The hooks, riffs, and rhythms dig in instantly on Package Pt. 2. But it’s the larger questions Gustaf ask about how we deal with ourselves and one another that make these songs so repeatable, so that you can dig back into what they’re saying. What Does It Mean explores the internal cycles that drive us mad, that make us doubt we’re capable of anything. Weighing Me Down wonders how it is we know what we want in life and how we know when it may be ruining us. “I don’t lose time / It just moves forward,” Gammill intones with touches of menace and dread during End of the Year, the record’s stinging closer. “And I don’t lose my sight/It just stops working.” How are we — Ego Slobs all — supposed to find our way to something better if we can’t even depend on our senses of self or the world?

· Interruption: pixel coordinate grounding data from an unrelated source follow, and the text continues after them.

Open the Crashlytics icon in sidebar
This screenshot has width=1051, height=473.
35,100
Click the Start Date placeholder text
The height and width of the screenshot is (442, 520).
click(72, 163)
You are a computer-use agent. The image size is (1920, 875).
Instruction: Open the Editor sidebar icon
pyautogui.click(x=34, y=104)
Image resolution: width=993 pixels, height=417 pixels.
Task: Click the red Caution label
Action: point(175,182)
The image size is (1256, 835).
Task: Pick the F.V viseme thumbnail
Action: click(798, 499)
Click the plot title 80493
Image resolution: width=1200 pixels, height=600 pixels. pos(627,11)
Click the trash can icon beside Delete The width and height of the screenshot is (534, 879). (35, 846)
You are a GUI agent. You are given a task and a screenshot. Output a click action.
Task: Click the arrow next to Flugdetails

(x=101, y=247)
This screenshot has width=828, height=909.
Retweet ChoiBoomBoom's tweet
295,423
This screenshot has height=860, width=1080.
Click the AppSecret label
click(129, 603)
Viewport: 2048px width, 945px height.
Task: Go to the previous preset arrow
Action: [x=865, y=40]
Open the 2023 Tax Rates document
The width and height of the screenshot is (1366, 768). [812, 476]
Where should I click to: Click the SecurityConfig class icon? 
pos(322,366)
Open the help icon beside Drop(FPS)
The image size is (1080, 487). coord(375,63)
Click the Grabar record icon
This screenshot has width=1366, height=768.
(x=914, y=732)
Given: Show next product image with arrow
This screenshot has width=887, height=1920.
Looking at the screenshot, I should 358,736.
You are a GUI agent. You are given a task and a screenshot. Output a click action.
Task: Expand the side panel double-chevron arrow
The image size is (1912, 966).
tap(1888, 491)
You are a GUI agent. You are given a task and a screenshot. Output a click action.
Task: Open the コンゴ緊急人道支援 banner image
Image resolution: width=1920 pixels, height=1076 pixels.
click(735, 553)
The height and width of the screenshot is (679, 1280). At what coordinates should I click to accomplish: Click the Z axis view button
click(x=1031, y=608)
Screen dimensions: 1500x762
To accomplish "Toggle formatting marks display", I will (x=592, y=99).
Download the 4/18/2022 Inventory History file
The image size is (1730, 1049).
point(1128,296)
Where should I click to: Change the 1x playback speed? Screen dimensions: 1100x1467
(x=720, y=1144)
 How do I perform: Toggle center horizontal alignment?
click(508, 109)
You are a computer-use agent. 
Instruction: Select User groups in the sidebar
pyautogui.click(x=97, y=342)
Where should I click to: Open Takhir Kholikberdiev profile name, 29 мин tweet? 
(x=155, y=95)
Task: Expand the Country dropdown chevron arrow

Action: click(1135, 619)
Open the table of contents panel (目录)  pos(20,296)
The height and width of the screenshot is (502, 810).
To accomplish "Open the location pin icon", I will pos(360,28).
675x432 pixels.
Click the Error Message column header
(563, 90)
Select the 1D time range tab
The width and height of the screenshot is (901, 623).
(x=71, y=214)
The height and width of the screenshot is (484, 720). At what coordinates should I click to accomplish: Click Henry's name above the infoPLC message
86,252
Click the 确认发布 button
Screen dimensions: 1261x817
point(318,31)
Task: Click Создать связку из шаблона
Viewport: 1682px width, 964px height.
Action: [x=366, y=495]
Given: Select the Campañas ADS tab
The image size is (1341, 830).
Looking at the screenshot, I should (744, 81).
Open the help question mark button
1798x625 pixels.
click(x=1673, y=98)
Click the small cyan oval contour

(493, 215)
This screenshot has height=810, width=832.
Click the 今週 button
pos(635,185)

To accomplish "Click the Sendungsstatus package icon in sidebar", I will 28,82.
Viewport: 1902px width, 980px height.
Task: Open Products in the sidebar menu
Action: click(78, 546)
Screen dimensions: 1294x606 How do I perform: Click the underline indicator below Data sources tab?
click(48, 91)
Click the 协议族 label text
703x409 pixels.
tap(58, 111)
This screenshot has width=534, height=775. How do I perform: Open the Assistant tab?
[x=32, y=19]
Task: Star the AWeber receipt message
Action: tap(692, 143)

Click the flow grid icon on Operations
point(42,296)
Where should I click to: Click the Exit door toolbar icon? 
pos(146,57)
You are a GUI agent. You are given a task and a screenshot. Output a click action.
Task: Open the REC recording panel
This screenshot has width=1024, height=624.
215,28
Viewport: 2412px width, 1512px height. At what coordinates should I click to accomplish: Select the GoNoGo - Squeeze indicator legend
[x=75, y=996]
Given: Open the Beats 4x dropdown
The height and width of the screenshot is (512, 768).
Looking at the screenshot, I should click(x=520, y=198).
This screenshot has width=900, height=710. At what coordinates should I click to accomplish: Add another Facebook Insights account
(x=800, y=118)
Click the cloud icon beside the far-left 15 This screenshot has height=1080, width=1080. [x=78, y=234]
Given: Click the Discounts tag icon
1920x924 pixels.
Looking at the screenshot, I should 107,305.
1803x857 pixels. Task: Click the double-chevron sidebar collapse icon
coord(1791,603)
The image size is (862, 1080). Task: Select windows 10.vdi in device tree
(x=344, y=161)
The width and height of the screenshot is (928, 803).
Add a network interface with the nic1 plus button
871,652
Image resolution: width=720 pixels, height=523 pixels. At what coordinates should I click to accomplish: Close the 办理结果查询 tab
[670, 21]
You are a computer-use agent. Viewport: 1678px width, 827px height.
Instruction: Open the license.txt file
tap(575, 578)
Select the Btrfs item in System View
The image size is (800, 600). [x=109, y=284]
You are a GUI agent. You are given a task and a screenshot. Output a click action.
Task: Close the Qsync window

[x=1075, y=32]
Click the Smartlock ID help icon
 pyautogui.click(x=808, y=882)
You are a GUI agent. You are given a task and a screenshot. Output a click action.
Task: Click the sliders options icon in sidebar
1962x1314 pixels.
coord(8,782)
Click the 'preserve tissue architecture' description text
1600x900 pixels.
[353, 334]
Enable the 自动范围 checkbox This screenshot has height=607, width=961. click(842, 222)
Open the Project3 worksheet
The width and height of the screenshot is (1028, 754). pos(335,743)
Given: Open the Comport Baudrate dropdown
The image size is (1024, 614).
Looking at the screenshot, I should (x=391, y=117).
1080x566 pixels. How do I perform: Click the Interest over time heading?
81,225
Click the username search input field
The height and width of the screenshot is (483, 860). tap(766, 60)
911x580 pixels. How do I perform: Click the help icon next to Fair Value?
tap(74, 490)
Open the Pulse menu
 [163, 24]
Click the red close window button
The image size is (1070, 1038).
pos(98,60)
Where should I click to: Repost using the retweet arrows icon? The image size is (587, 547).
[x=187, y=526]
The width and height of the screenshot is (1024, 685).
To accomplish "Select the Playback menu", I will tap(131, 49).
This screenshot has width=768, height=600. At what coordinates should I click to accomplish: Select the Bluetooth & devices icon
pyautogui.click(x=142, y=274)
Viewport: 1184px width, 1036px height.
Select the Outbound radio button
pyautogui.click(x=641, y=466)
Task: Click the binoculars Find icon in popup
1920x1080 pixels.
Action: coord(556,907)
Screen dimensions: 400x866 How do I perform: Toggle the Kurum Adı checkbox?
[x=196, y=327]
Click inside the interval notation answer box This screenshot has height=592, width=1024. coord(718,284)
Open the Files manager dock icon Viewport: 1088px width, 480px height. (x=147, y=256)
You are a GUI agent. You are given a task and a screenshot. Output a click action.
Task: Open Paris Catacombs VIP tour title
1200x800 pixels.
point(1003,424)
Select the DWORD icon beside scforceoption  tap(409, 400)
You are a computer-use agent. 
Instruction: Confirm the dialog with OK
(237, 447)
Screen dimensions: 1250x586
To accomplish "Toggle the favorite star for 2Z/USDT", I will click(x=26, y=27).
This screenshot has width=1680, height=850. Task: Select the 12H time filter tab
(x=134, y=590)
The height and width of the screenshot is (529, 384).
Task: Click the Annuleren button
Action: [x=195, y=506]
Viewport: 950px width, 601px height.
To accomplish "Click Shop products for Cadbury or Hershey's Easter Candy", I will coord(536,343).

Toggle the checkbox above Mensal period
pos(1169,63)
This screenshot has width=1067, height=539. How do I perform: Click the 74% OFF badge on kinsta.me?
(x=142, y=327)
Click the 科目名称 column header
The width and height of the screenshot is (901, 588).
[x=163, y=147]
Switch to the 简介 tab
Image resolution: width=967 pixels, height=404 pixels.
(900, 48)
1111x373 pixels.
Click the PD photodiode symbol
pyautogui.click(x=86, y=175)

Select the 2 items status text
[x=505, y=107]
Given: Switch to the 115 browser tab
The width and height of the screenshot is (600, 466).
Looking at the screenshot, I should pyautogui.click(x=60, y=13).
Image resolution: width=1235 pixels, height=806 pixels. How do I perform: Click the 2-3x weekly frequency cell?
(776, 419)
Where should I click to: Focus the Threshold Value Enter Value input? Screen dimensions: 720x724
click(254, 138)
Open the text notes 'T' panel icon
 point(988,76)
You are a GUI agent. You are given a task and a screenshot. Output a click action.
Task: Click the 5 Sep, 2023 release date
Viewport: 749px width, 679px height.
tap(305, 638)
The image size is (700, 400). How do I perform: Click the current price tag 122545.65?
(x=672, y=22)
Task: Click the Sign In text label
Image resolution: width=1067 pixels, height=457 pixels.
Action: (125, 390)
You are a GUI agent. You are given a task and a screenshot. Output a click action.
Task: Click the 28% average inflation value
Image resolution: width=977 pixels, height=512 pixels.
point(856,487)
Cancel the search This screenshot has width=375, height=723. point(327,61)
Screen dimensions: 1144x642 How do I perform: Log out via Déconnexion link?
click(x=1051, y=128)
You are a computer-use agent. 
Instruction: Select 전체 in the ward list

Gammill will be the first to tell you that maybe that’s too much to consider for a rock album that’s this breathless and fun. Sometimes, she even wonders if she should mention it at all, but Gustaf was built in part to have fun thinking, shouting, and playing about our collective flaws. It’s at the very core. Indeed, like the best of their New York No Wave predecessors, Gustaf find the space between the good-times rock gig and the late-night philosophizing that happens when it’s over. Sing along, read along, dance along: Package Pt. 2 works on whatever level you need it.”